Your assignment
Copy out each line of the material below that holds the string "computer".
[Opening Study material section]
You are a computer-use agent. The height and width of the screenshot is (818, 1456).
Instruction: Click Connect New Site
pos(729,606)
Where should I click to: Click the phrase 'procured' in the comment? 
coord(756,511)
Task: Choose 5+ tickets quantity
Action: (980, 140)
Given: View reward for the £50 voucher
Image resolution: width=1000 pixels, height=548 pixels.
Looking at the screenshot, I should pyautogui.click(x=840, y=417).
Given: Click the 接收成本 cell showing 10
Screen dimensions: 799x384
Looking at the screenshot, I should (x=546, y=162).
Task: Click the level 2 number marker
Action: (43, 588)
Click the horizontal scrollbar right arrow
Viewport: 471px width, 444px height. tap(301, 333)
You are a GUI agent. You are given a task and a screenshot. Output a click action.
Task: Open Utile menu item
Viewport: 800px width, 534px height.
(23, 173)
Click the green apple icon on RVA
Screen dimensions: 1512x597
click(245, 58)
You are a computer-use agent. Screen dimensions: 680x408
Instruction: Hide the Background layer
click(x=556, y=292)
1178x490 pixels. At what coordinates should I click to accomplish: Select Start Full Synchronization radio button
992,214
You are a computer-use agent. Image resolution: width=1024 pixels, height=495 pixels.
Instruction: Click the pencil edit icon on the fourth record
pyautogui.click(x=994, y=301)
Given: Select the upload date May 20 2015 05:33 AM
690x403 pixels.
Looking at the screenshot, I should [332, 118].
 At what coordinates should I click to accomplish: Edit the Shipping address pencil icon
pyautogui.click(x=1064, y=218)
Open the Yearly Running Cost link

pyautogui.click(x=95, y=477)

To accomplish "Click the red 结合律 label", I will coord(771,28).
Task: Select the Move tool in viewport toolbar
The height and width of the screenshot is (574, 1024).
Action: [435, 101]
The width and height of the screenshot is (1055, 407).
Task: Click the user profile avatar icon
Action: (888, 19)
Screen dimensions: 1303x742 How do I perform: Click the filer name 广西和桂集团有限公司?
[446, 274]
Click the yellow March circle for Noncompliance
[Closing Study material section]
Reply to the exercise
You are a computer-use agent. The height and width of the screenshot is (818, 1456).
You are a computer-use agent. Screen dimensions: 680x408
You are a computer-use agent. Image resolution: width=1024 pixels, height=495 pixels.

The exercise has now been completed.